- [Aufgabe]: Bitte schreib aus den Datensätzen unten die Zeilen von der Zeile mit „Image resolution: width=842“ bis einschließlich der Zeile mit „The image size is (1159, 603). coord(755,255)“ unverändert ab.

- [Extrahierte Informationen]:

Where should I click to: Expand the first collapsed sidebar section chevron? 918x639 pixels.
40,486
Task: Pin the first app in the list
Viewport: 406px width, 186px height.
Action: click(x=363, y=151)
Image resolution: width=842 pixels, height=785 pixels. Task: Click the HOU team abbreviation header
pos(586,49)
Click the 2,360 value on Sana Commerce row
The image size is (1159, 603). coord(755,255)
---
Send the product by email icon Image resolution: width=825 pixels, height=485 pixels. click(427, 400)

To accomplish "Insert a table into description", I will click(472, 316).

- [Ergebnis der Übung]:
Image resolution: width=842 pixels, height=785 pixels. Task: Click the HOU team abbreviation header
pos(586,49)
Click the 2,360 value on Sana Commerce row
The image size is (1159, 603). coord(755,255)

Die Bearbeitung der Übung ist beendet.